- WORK INSTRUCTION
Given the records below, transcribe each of them exactly.

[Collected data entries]
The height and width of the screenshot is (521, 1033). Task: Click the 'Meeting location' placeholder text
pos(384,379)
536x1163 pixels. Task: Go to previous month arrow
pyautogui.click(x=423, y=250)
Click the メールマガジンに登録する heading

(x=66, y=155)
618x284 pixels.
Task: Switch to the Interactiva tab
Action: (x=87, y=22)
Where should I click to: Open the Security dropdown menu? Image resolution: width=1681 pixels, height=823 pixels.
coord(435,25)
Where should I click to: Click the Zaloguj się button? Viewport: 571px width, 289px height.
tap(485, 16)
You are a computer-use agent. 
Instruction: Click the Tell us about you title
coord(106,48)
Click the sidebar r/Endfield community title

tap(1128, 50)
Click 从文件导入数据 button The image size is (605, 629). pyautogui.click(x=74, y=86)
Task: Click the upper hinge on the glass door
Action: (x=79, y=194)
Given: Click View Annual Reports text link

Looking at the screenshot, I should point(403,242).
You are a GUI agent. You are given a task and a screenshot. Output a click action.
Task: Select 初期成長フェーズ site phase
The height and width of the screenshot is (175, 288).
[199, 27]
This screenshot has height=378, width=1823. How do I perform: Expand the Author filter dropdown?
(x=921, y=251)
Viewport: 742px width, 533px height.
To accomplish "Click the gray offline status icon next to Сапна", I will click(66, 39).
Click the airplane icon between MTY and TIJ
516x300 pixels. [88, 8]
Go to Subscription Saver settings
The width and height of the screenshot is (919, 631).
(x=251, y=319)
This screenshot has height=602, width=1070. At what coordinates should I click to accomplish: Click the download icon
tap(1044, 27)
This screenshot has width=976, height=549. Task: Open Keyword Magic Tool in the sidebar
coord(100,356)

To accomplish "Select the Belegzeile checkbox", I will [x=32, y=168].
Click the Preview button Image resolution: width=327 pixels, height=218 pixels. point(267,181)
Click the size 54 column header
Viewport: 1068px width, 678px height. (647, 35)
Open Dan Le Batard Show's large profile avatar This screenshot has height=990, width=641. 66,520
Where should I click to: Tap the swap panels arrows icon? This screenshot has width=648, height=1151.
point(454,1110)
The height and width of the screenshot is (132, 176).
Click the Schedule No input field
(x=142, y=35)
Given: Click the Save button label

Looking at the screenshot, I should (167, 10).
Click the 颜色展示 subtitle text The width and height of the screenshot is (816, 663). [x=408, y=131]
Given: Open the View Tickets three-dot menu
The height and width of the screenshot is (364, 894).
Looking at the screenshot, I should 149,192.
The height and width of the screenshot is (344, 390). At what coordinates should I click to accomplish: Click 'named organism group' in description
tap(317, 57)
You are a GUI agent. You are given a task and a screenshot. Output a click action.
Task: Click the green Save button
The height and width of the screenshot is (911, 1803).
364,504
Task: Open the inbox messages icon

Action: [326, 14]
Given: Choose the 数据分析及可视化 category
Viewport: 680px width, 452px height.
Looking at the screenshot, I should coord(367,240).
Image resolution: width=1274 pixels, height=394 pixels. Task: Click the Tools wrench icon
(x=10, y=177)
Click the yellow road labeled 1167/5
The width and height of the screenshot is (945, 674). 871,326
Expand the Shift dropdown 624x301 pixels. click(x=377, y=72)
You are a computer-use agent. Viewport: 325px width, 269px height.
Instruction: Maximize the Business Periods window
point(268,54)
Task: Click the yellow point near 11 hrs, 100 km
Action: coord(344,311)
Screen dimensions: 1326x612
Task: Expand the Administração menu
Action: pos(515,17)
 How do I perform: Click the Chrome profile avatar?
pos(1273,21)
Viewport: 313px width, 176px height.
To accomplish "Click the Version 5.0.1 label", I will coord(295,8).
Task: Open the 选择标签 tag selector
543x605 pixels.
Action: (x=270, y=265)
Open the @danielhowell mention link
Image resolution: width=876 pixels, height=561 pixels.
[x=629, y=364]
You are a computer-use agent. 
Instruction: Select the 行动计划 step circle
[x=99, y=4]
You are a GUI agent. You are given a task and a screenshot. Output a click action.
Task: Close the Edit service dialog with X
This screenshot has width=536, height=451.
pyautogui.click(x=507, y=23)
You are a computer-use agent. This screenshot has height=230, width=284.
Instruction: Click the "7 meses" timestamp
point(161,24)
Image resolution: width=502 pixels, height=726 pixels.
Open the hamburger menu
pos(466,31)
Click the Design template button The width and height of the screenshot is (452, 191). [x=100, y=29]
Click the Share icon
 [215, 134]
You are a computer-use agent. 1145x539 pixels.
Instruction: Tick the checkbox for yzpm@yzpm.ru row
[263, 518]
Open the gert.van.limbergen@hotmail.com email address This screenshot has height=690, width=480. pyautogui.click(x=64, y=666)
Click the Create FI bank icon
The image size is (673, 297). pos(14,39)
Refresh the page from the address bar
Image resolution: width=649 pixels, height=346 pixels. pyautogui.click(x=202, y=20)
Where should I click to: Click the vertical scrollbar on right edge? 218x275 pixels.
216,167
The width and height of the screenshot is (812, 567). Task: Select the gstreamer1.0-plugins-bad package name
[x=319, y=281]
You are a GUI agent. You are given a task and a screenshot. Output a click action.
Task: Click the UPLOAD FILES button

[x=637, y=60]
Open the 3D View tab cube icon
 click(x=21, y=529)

- YOUR SOLUTION
The height and width of the screenshot is (521, 1033). Task: Click the 'Meeting location' placeholder text
pos(384,379)
536x1163 pixels. Task: Go to previous month arrow
pyautogui.click(x=423, y=250)
Click the メールマガジンに登録する heading

(x=66, y=155)
618x284 pixels.
Task: Switch to the Interactiva tab
Action: (x=87, y=22)
Where should I click to: Open the Security dropdown menu? Image resolution: width=1681 pixels, height=823 pixels.
coord(435,25)
Where should I click to: Click the Zaloguj się button? Viewport: 571px width, 289px height.
tap(485, 16)
You are a computer-use agent. 
Instruction: Click the Tell us about you title
coord(106,48)
Click the sidebar r/Endfield community title

tap(1128, 50)
Click 从文件导入数据 button The image size is (605, 629). pyautogui.click(x=74, y=86)
Task: Click the upper hinge on the glass door
Action: (x=79, y=194)
Given: Click View Annual Reports text link

Looking at the screenshot, I should point(403,242).
You are a GUI agent. You are given a task and a screenshot. Output a click action.
Task: Select 初期成長フェーズ site phase
The height and width of the screenshot is (175, 288).
[199, 27]
This screenshot has height=378, width=1823. How do I perform: Expand the Author filter dropdown?
(x=921, y=251)
Viewport: 742px width, 533px height.
To accomplish "Click the gray offline status icon next to Сапна", I will click(66, 39).
Click the airplane icon between MTY and TIJ
516x300 pixels. [88, 8]
Go to Subscription Saver settings
The width and height of the screenshot is (919, 631).
(x=251, y=319)
This screenshot has height=602, width=1070. At what coordinates should I click to accomplish: Click the download icon
tap(1044, 27)
This screenshot has width=976, height=549. Task: Open Keyword Magic Tool in the sidebar
coord(100,356)

To accomplish "Select the Belegzeile checkbox", I will [x=32, y=168].
Click the Preview button Image resolution: width=327 pixels, height=218 pixels. point(267,181)
Click the size 54 column header
Viewport: 1068px width, 678px height. (647, 35)
Open Dan Le Batard Show's large profile avatar This screenshot has height=990, width=641. 66,520
Where should I click to: Tap the swap panels arrows icon? This screenshot has width=648, height=1151.
point(454,1110)
The height and width of the screenshot is (132, 176).
Click the Schedule No input field
(x=142, y=35)
Given: Click the Save button label

Looking at the screenshot, I should (167, 10).
Click the 颜色展示 subtitle text The width and height of the screenshot is (816, 663). [x=408, y=131]
Given: Open the View Tickets three-dot menu
The height and width of the screenshot is (364, 894).
Looking at the screenshot, I should 149,192.
The height and width of the screenshot is (344, 390). At what coordinates should I click to accomplish: Click 'named organism group' in description
tap(317, 57)
You are a GUI agent. You are given a task and a screenshot. Output a click action.
Task: Click the green Save button
The height and width of the screenshot is (911, 1803).
364,504
Task: Open the inbox messages icon

Action: [326, 14]
Given: Choose the 数据分析及可视化 category
Viewport: 680px width, 452px height.
Looking at the screenshot, I should coord(367,240).
Image resolution: width=1274 pixels, height=394 pixels. Task: Click the Tools wrench icon
(x=10, y=177)
Click the yellow road labeled 1167/5
The width and height of the screenshot is (945, 674). 871,326
Expand the Shift dropdown 624x301 pixels. click(x=377, y=72)
You are a computer-use agent. Viewport: 325px width, 269px height.
Instruction: Maximize the Business Periods window
point(268,54)
Task: Click the yellow point near 11 hrs, 100 km
Action: coord(344,311)
Screen dimensions: 1326x612
Task: Expand the Administração menu
Action: pos(515,17)
 How do I perform: Click the Chrome profile avatar?
pos(1273,21)
Viewport: 313px width, 176px height.
To accomplish "Click the Version 5.0.1 label", I will coord(295,8).
Task: Open the 选择标签 tag selector
543x605 pixels.
Action: (x=270, y=265)
Open the @danielhowell mention link
Image resolution: width=876 pixels, height=561 pixels.
[x=629, y=364]
You are a computer-use agent. 
Instruction: Select the 行动计划 step circle
[x=99, y=4]
You are a GUI agent. You are given a task and a screenshot. Output a click action.
Task: Close the Edit service dialog with X
This screenshot has width=536, height=451.
pyautogui.click(x=507, y=23)
You are a computer-use agent. This screenshot has height=230, width=284.
Instruction: Click the "7 meses" timestamp
point(161,24)
Image resolution: width=502 pixels, height=726 pixels.
Open the hamburger menu
pos(466,31)
Click the Design template button The width and height of the screenshot is (452, 191). [x=100, y=29]
Click the Share icon
 [215, 134]
You are a computer-use agent. 1145x539 pixels.
Instruction: Tick the checkbox for yzpm@yzpm.ru row
[263, 518]
Open the gert.van.limbergen@hotmail.com email address This screenshot has height=690, width=480. pyautogui.click(x=64, y=666)
Click the Create FI bank icon
The image size is (673, 297). pos(14,39)
Refresh the page from the address bar
Image resolution: width=649 pixels, height=346 pixels. pyautogui.click(x=202, y=20)
Where should I click to: Click the vertical scrollbar on right edge? 218x275 pixels.
216,167
The width and height of the screenshot is (812, 567). Task: Select the gstreamer1.0-plugins-bad package name
[x=319, y=281]
You are a GUI agent. You are given a task and a screenshot. Output a click action.
Task: Click the UPLOAD FILES button

[x=637, y=60]
Open the 3D View tab cube icon
 click(x=21, y=529)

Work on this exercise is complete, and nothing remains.